(Data shown begins)

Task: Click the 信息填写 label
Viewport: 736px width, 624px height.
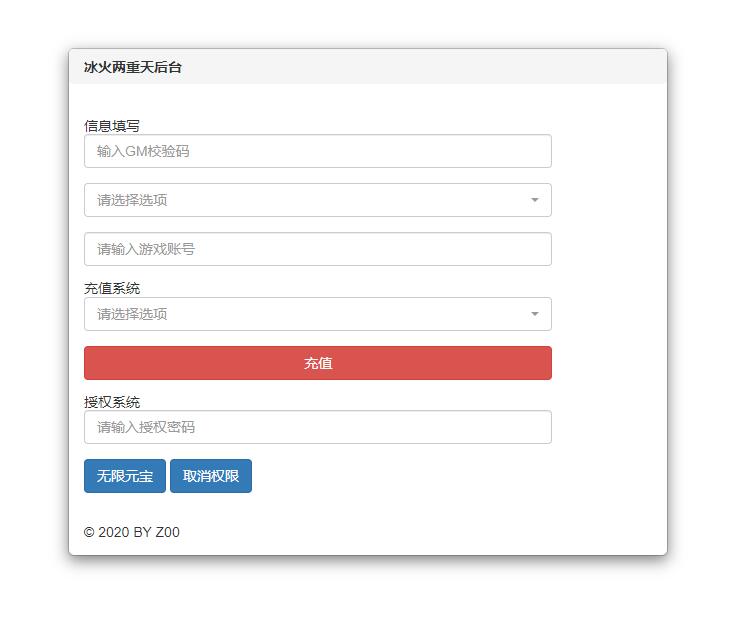Action: pyautogui.click(x=112, y=126)
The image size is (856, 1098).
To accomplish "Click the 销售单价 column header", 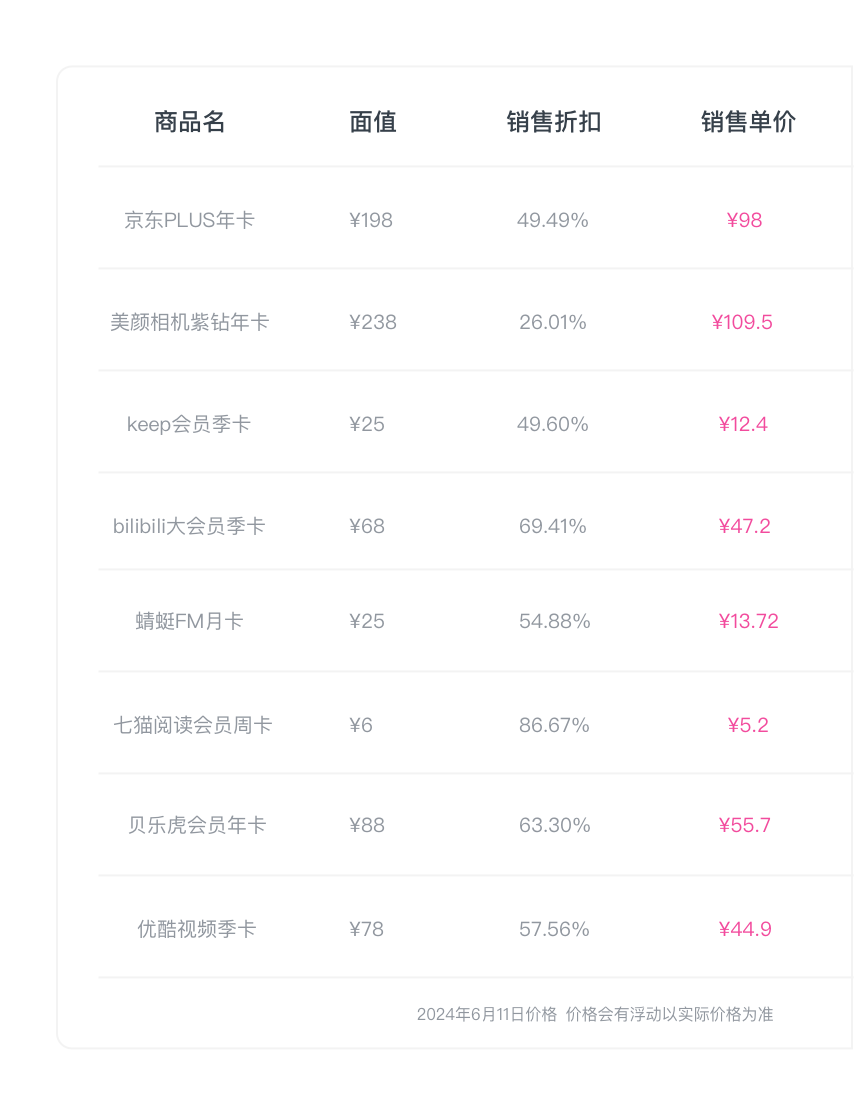I will 748,122.
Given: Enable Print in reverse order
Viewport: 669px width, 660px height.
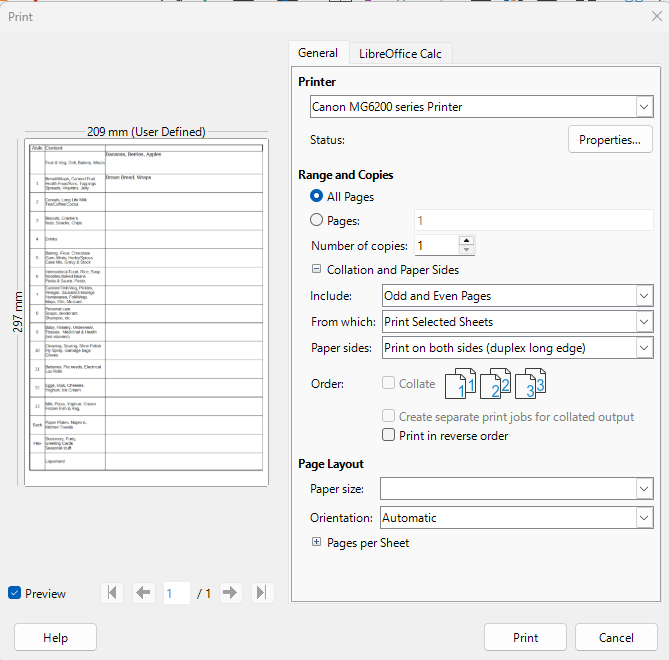Looking at the screenshot, I should [390, 435].
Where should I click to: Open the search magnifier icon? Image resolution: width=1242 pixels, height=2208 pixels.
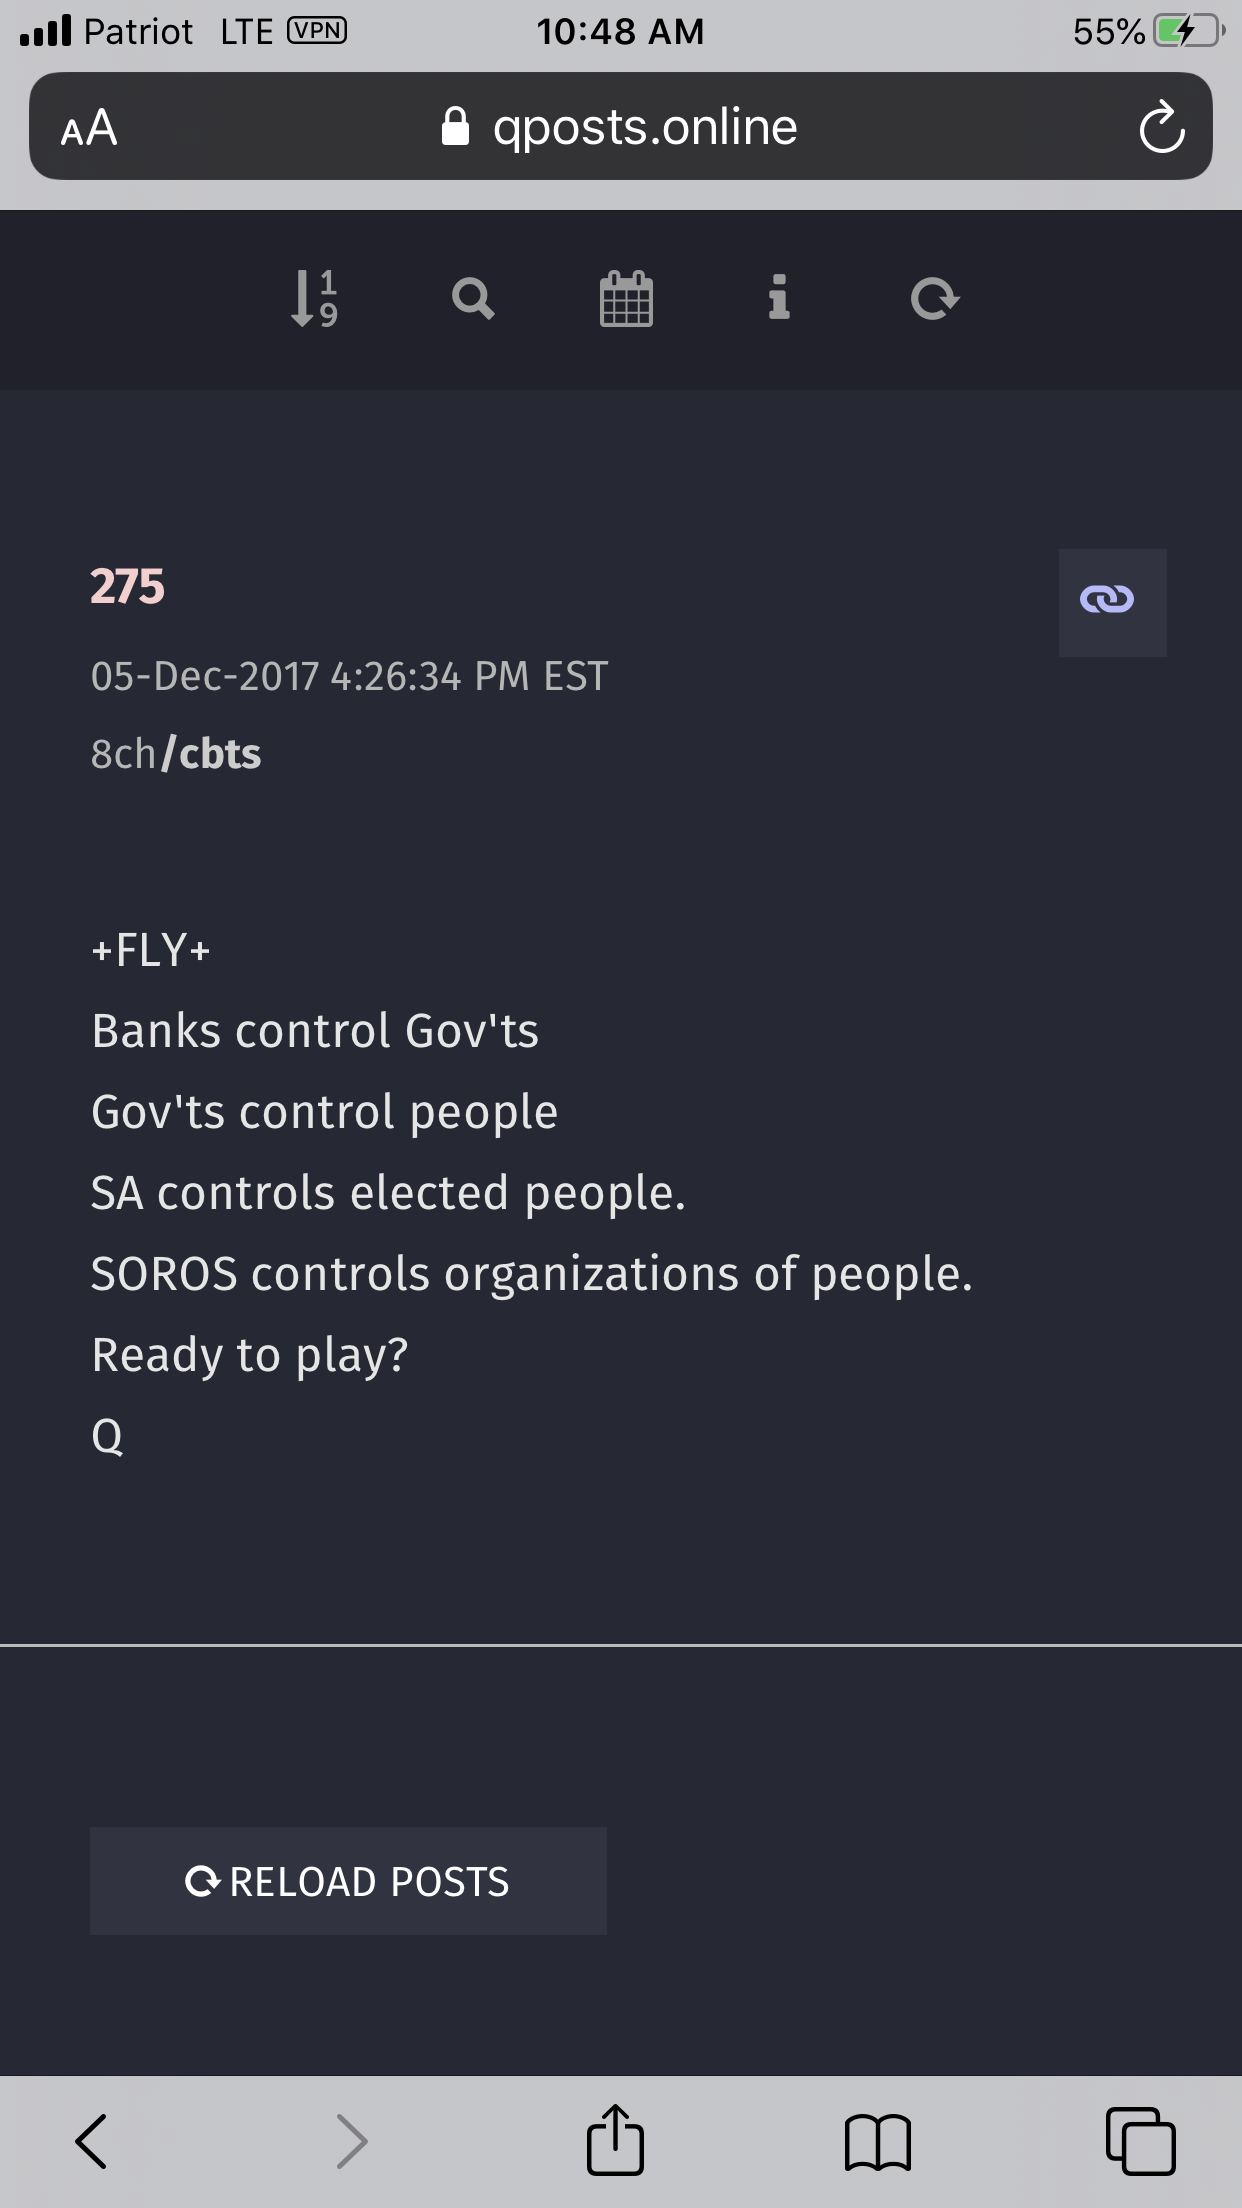coord(473,299)
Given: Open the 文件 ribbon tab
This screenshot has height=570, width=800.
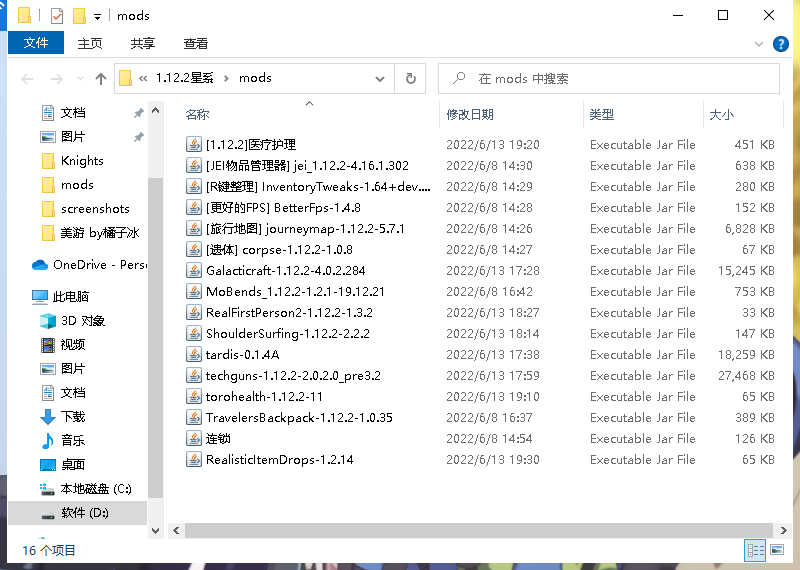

(Data shown ends)

Exercise -> Pick out the lines above containing the word "Given", then copy them.

Response to the task ->
Given: Enable Print in reverse order
Given: Open the 文件 ribbon tab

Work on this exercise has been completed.